___ Raw data ___

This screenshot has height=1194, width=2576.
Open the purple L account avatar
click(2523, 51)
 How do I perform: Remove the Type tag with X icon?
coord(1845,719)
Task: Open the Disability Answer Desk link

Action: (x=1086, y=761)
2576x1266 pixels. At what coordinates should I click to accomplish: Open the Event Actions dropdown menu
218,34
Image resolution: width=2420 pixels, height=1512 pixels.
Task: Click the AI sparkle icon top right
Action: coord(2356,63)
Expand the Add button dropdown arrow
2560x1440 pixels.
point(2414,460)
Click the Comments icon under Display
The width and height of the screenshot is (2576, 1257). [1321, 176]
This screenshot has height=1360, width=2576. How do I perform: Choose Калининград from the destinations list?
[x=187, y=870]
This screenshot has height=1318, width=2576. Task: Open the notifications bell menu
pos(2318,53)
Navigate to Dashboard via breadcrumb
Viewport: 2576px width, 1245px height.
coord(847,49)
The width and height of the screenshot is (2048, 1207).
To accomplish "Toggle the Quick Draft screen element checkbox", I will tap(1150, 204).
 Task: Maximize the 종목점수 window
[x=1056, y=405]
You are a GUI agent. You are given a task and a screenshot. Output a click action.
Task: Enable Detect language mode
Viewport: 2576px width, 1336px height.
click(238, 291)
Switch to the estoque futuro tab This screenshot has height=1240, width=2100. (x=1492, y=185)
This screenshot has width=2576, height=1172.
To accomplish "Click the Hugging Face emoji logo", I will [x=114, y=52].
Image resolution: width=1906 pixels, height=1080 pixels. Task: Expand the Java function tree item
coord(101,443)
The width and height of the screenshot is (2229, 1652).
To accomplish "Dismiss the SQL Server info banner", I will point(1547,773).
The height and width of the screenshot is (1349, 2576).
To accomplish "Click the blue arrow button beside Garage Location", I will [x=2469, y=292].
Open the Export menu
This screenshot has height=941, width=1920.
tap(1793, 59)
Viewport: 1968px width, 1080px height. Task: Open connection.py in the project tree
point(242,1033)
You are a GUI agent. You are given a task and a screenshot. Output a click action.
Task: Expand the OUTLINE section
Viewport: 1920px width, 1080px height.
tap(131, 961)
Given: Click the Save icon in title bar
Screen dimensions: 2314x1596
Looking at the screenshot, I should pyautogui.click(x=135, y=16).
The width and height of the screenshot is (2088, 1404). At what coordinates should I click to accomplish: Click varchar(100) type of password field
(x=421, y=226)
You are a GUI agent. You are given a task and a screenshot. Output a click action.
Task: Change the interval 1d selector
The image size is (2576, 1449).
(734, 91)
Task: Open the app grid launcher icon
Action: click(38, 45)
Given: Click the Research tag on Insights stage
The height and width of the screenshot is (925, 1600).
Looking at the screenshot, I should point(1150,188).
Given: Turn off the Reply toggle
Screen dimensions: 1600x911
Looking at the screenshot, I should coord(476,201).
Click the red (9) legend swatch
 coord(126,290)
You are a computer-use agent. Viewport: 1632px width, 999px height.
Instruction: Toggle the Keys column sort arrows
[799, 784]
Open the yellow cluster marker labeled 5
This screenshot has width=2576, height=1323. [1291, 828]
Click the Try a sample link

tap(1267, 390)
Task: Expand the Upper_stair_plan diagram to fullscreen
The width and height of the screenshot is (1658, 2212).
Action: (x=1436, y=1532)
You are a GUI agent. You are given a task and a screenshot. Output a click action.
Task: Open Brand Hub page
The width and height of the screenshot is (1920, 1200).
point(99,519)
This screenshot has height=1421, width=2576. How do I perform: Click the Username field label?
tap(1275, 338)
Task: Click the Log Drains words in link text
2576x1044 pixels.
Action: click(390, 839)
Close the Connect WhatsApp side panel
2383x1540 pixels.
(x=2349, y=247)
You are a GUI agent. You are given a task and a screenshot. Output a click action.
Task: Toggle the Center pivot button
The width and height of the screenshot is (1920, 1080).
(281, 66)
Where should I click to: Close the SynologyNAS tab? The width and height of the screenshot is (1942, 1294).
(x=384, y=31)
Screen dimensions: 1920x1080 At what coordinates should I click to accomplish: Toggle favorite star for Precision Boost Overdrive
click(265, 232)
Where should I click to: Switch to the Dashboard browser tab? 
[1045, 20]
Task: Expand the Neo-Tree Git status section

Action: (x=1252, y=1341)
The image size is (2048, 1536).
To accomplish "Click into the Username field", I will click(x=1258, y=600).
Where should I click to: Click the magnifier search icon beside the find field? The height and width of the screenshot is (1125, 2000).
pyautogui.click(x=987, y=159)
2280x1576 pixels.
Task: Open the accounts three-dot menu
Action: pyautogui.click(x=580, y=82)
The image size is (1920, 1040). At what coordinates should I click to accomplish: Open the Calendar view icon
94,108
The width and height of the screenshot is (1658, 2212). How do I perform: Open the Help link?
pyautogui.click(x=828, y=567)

___

Could you repeat every record above exactly as it is written?

- Answer
This screenshot has height=1194, width=2576.
Open the purple L account avatar
click(2523, 51)
 How do I perform: Remove the Type tag with X icon?
coord(1845,719)
Task: Open the Disability Answer Desk link

Action: (x=1086, y=761)
2576x1266 pixels. At what coordinates should I click to accomplish: Open the Event Actions dropdown menu
218,34
Image resolution: width=2420 pixels, height=1512 pixels.
Task: Click the AI sparkle icon top right
Action: coord(2356,63)
Expand the Add button dropdown arrow
2560x1440 pixels.
point(2414,460)
Click the Comments icon under Display
The width and height of the screenshot is (2576, 1257). [1321, 176]
This screenshot has height=1360, width=2576. How do I perform: Choose Калининград from the destinations list?
[x=187, y=870]
This screenshot has height=1318, width=2576. Task: Open the notifications bell menu
pos(2318,53)
Navigate to Dashboard via breadcrumb
Viewport: 2576px width, 1245px height.
coord(847,49)
The width and height of the screenshot is (2048, 1207).
To accomplish "Toggle the Quick Draft screen element checkbox", I will tap(1150, 204).
 Task: Maximize the 종목점수 window
[x=1056, y=405]
You are a GUI agent. You are given a task and a screenshot. Output a click action.
Task: Enable Detect language mode
Viewport: 2576px width, 1336px height.
click(238, 291)
Switch to the estoque futuro tab This screenshot has height=1240, width=2100. (x=1492, y=185)
This screenshot has width=2576, height=1172.
To accomplish "Click the Hugging Face emoji logo", I will [x=114, y=52].
Image resolution: width=1906 pixels, height=1080 pixels. Task: Expand the Java function tree item
coord(101,443)
The width and height of the screenshot is (2229, 1652).
To accomplish "Dismiss the SQL Server info banner", I will point(1547,773).
The height and width of the screenshot is (1349, 2576).
To accomplish "Click the blue arrow button beside Garage Location", I will [x=2469, y=292].
Open the Export menu
This screenshot has height=941, width=1920.
tap(1793, 59)
Viewport: 1968px width, 1080px height. Task: Open connection.py in the project tree
point(242,1033)
You are a GUI agent. You are given a task and a screenshot. Output a click action.
Task: Expand the OUTLINE section
Viewport: 1920px width, 1080px height.
tap(131, 961)
Given: Click the Save icon in title bar
Screen dimensions: 2314x1596
Looking at the screenshot, I should pyautogui.click(x=135, y=16).
The width and height of the screenshot is (2088, 1404). At what coordinates should I click to accomplish: Click varchar(100) type of password field
(x=421, y=226)
You are a GUI agent. You are given a task and a screenshot. Output a click action.
Task: Change the interval 1d selector
The image size is (2576, 1449).
(734, 91)
Task: Open the app grid launcher icon
Action: click(38, 45)
Given: Click the Research tag on Insights stage
The height and width of the screenshot is (925, 1600).
Looking at the screenshot, I should point(1150,188).
Given: Turn off the Reply toggle
Screen dimensions: 1600x911
Looking at the screenshot, I should coord(476,201).
Click the red (9) legend swatch
 coord(126,290)
You are a computer-use agent. Viewport: 1632px width, 999px height.
Instruction: Toggle the Keys column sort arrows
[799, 784]
Open the yellow cluster marker labeled 5
This screenshot has width=2576, height=1323. [1291, 828]
Click the Try a sample link

tap(1267, 390)
Task: Expand the Upper_stair_plan diagram to fullscreen
The width and height of the screenshot is (1658, 2212).
Action: (x=1436, y=1532)
You are a GUI agent. You are given a task and a screenshot. Output a click action.
Task: Open Brand Hub page
The width and height of the screenshot is (1920, 1200).
point(99,519)
This screenshot has height=1421, width=2576. How do I perform: Click the Username field label?
tap(1275, 338)
Task: Click the Log Drains words in link text
2576x1044 pixels.
Action: click(390, 839)
Close the Connect WhatsApp side panel
2383x1540 pixels.
(x=2349, y=247)
You are a GUI agent. You are given a task and a screenshot. Output a click action.
Task: Toggle the Center pivot button
The width and height of the screenshot is (1920, 1080).
(281, 66)
Where should I click to: Close the SynologyNAS tab? The width and height of the screenshot is (1942, 1294).
(x=384, y=31)
Screen dimensions: 1920x1080 At what coordinates should I click to accomplish: Toggle favorite star for Precision Boost Overdrive
click(265, 232)
Where should I click to: Switch to the Dashboard browser tab? 
[1045, 20]
Task: Expand the Neo-Tree Git status section

Action: (x=1252, y=1341)
The image size is (2048, 1536).
To accomplish "Click into the Username field", I will click(x=1258, y=600).
Where should I click to: Click the magnifier search icon beside the find field? The height and width of the screenshot is (1125, 2000).
pyautogui.click(x=987, y=159)
2280x1576 pixels.
Task: Open the accounts three-dot menu
Action: pyautogui.click(x=580, y=82)
The image size is (1920, 1040). At what coordinates should I click to accomplish: Open the Calendar view icon
94,108
The width and height of the screenshot is (1658, 2212). How do I perform: Open the Help link?
pyautogui.click(x=828, y=567)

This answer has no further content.